§ Stated problem: Gather every line of the material below that contains the string "Viewport", treating uppercase and lowercase as distinct, and reproduce each such line in full.

§ Material to process:
════

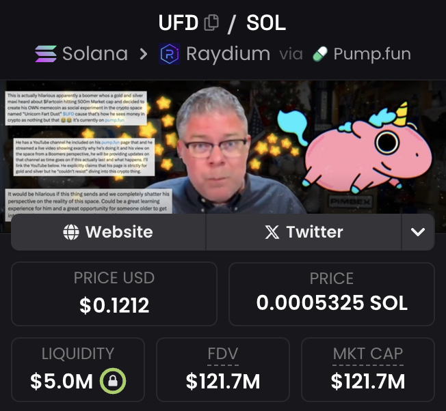
Task: Click the globe icon on Website button
Action: 71,232
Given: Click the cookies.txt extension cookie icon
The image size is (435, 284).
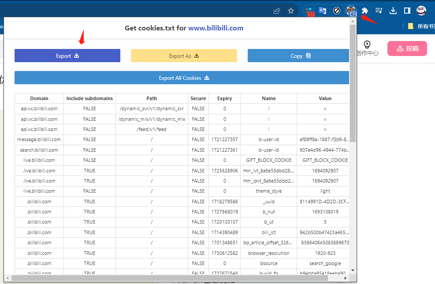Looking at the screenshot, I should [351, 11].
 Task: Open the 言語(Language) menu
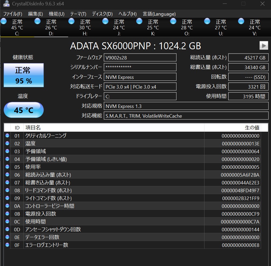(x=159, y=14)
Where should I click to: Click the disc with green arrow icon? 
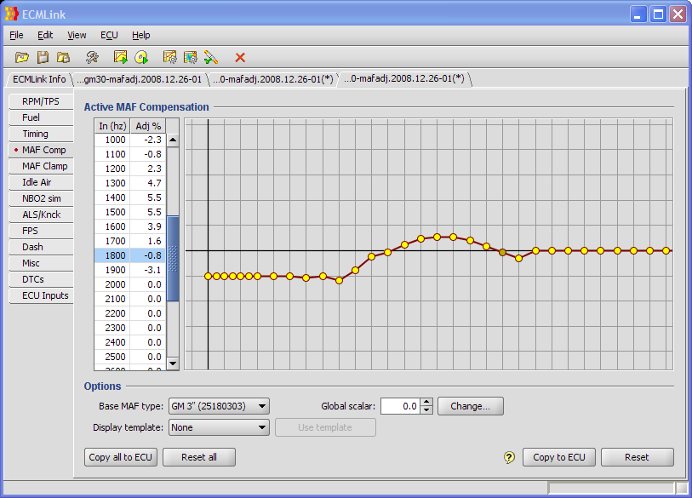141,57
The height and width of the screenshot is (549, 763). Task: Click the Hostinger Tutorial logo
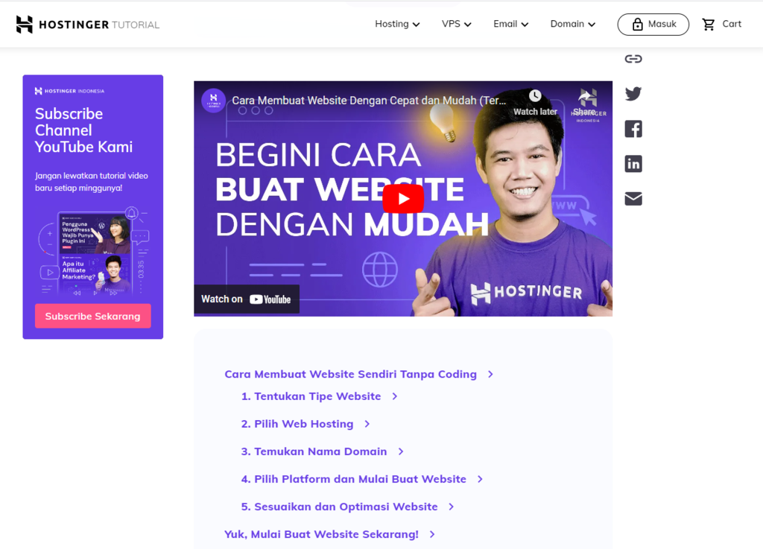tap(88, 25)
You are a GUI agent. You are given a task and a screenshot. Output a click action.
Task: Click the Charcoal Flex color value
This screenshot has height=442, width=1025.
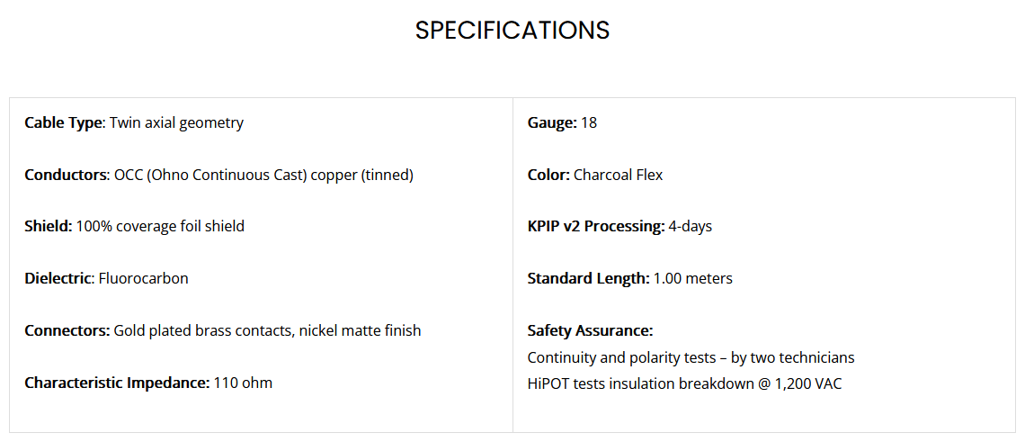click(x=618, y=175)
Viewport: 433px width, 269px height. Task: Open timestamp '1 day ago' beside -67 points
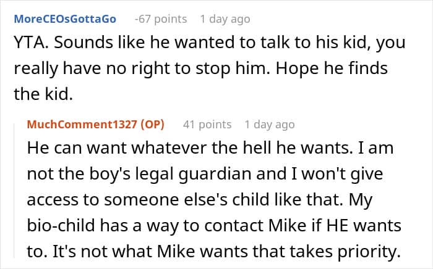(x=225, y=19)
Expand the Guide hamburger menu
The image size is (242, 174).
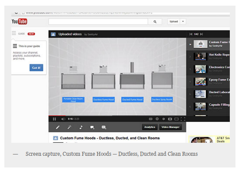(x=14, y=33)
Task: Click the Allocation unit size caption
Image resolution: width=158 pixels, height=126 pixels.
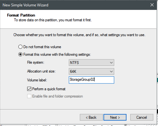Action: tap(41, 71)
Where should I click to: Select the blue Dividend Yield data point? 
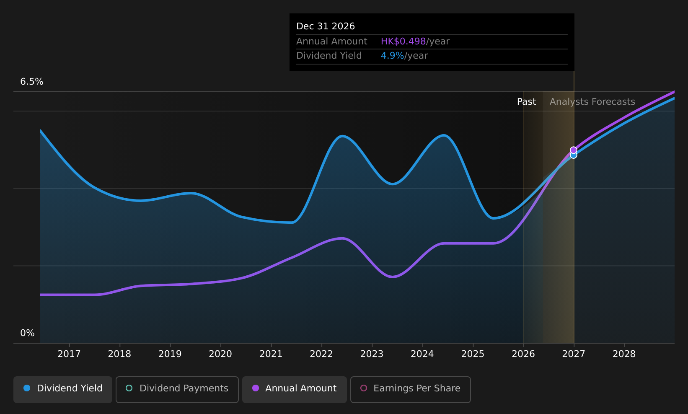(x=574, y=155)
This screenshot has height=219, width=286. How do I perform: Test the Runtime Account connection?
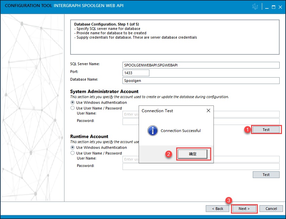click(266, 175)
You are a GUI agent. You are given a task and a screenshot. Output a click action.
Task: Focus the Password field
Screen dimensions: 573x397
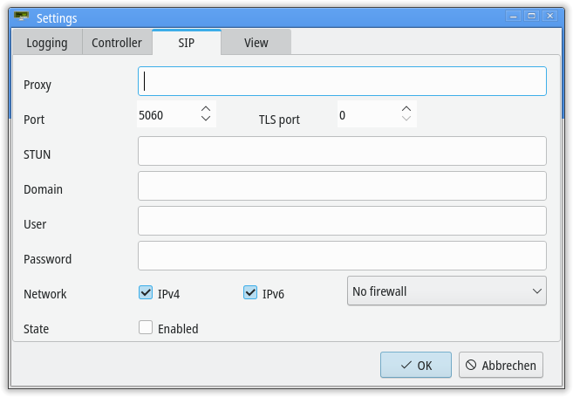tap(342, 256)
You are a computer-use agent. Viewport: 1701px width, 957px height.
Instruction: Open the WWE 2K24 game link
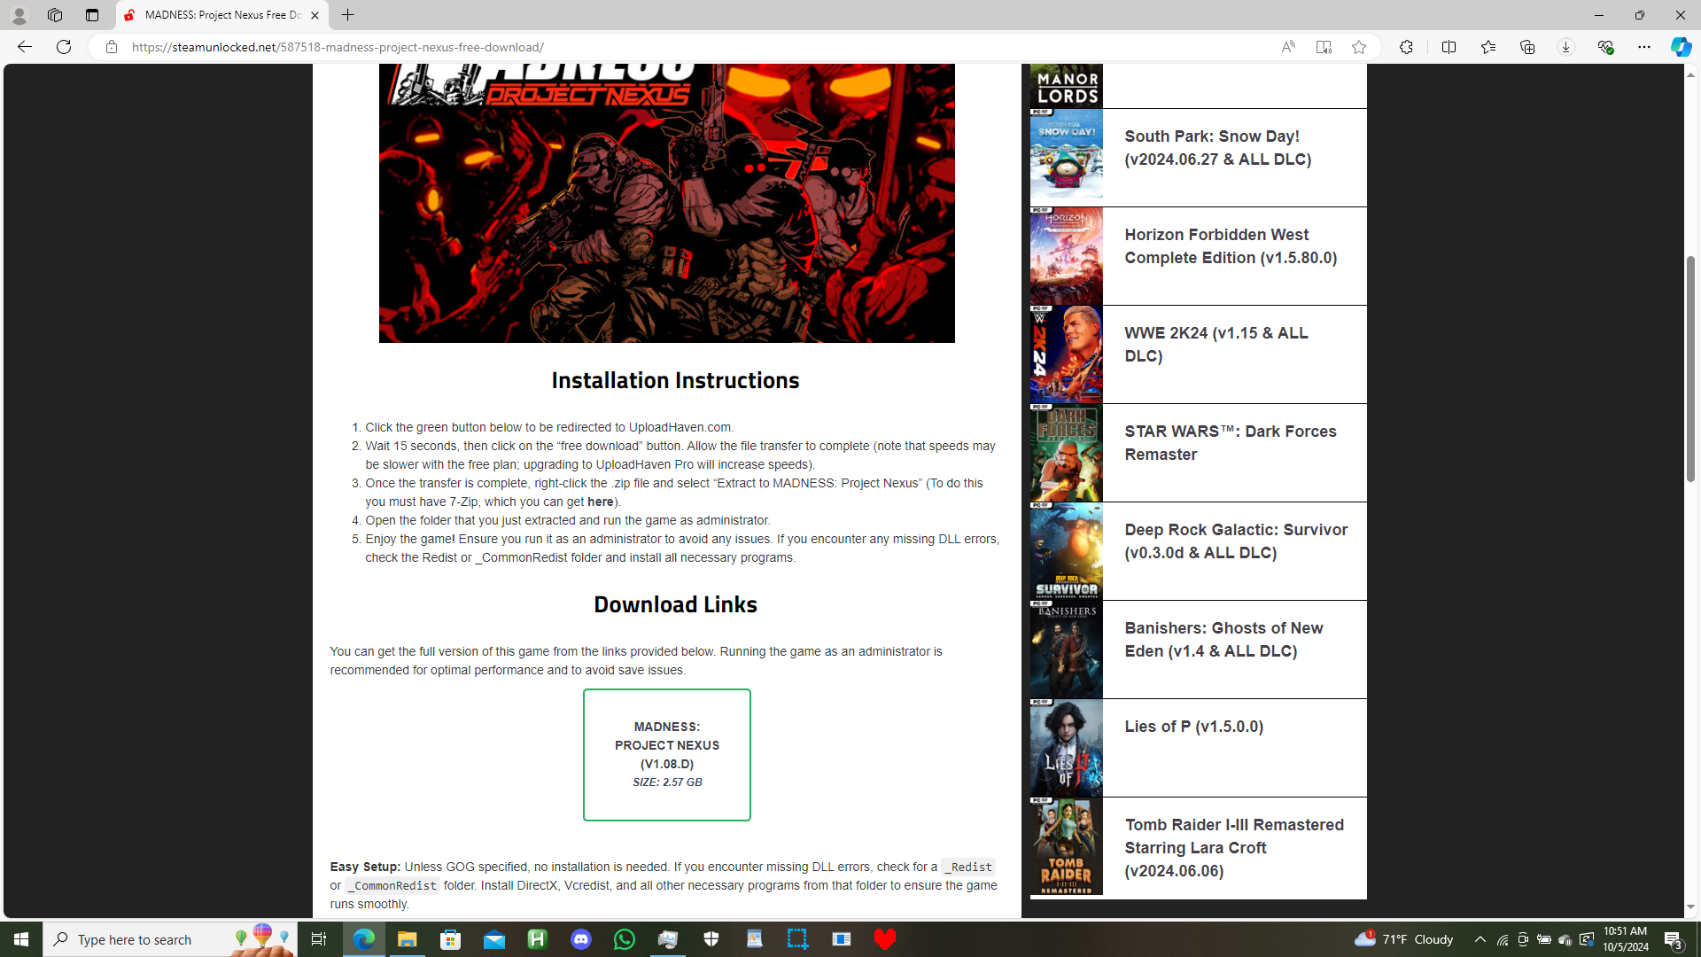(x=1216, y=344)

════

§ Answer to this task:
Viewport: 433px width, 269px height. Task: Open timestamp '1 day ago' beside -67 points
You are a computer-use agent. Viewport: 1701px width, 957px height.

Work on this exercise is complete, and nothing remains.